--- Begin ---

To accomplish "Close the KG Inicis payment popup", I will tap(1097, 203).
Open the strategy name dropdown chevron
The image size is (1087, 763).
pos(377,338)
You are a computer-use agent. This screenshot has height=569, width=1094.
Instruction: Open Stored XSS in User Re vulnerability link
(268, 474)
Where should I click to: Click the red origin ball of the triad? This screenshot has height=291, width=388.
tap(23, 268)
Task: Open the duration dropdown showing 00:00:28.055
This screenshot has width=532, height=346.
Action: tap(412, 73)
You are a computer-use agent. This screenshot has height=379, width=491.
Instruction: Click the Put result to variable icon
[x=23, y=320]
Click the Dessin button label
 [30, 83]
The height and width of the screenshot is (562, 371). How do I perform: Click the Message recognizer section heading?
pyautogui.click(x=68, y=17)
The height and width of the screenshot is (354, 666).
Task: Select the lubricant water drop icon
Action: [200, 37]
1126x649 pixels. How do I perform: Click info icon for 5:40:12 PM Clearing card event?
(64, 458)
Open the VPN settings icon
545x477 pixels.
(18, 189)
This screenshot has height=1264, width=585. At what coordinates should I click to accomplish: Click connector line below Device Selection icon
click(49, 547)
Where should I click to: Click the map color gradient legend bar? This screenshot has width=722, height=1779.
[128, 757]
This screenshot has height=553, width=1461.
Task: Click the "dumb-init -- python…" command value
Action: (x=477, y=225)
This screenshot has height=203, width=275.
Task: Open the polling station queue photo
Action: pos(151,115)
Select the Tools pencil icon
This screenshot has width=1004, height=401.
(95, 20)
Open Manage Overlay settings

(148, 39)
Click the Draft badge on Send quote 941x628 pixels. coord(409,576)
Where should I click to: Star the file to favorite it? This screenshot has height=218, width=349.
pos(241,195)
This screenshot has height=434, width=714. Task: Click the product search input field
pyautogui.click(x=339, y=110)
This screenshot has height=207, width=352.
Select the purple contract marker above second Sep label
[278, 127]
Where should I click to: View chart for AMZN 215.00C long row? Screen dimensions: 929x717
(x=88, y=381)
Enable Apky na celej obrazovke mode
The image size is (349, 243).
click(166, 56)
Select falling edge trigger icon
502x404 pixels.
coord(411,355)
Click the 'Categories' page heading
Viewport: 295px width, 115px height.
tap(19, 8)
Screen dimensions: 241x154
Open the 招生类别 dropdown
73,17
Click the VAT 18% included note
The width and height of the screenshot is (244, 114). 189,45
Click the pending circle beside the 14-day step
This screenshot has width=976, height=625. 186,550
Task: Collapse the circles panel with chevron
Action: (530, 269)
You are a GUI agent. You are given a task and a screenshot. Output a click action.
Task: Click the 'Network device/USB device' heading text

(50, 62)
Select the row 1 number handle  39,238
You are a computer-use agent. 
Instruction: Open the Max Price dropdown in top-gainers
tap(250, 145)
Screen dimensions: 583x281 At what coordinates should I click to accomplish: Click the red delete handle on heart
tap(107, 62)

--- End ---

■ Exercise objective
Rewrite all of the data above, replacing each occurrence of "dropdown" with "drop-down menu" and leaving everything else unchanged.

■ Task solution
To accomplish "Close the KG Inicis payment popup", I will tap(1097, 203).
Open the strategy name drop-down menu chevron
The image size is (1087, 763).
pos(377,338)
You are a computer-use agent. This screenshot has height=569, width=1094.
Instruction: Open Stored XSS in User Re vulnerability link
(268, 474)
Where should I click to: Click the red origin ball of the triad? This screenshot has height=291, width=388.
tap(23, 268)
Task: Open the duration drop-down menu showing 00:00:28.055
This screenshot has width=532, height=346.
Action: tap(412, 73)
You are a computer-use agent. This screenshot has height=379, width=491.
Instruction: Click the Put result to variable icon
[x=23, y=320]
Click the Dessin button label
 [30, 83]
The height and width of the screenshot is (562, 371). How do I perform: Click the Message recognizer section heading?
pyautogui.click(x=68, y=17)
The height and width of the screenshot is (354, 666).
Task: Select the lubricant water drop icon
Action: [200, 37]
1126x649 pixels. How do I perform: Click info icon for 5:40:12 PM Clearing card event?
(64, 458)
Open the VPN settings icon
545x477 pixels.
(18, 189)
This screenshot has height=1264, width=585. At what coordinates should I click to accomplish: Click connector line below Device Selection icon
click(49, 547)
Where should I click to: Click the map color gradient legend bar? This screenshot has width=722, height=1779.
[128, 757]
This screenshot has height=553, width=1461.
Task: Click the "dumb-init -- python…" command value
Action: (x=477, y=225)
This screenshot has height=203, width=275.
Task: Open the polling station queue photo
Action: pos(151,115)
Select the Tools pencil icon
This screenshot has width=1004, height=401.
(95, 20)
Open Manage Overlay settings

(148, 39)
Click the Draft badge on Send quote 941x628 pixels. coord(409,576)
Where should I click to: Star the file to favorite it? This screenshot has height=218, width=349.
pos(241,195)
This screenshot has height=434, width=714. Task: Click the product search input field
pyautogui.click(x=339, y=110)
This screenshot has height=207, width=352.
Select the purple contract marker above second Sep label
[278, 127]
Where should I click to: View chart for AMZN 215.00C long row? Screen dimensions: 929x717
(x=88, y=381)
Enable Apky na celej obrazovke mode
The image size is (349, 243).
click(166, 56)
Select falling edge trigger icon
502x404 pixels.
coord(411,355)
Click the 'Categories' page heading
Viewport: 295px width, 115px height.
tap(19, 8)
Screen dimensions: 241x154
Open the 招生类别 drop-down menu
73,17
Click the VAT 18% included note
The width and height of the screenshot is (244, 114). 189,45
Click the pending circle beside the 14-day step
This screenshot has width=976, height=625. 186,550
Task: Collapse the circles panel with chevron
Action: (530, 269)
You are a GUI agent. You are given a task and a screenshot. Output a click action.
Task: Click the 'Network device/USB device' heading text

(50, 62)
Select the row 1 number handle  39,238
You are a computer-use agent. 
Instruction: Open the Max Price drop-down menu in top-gainers
tap(250, 145)
Screen dimensions: 583x281 At what coordinates should I click to accomplish: Click the red delete handle on heart
tap(107, 62)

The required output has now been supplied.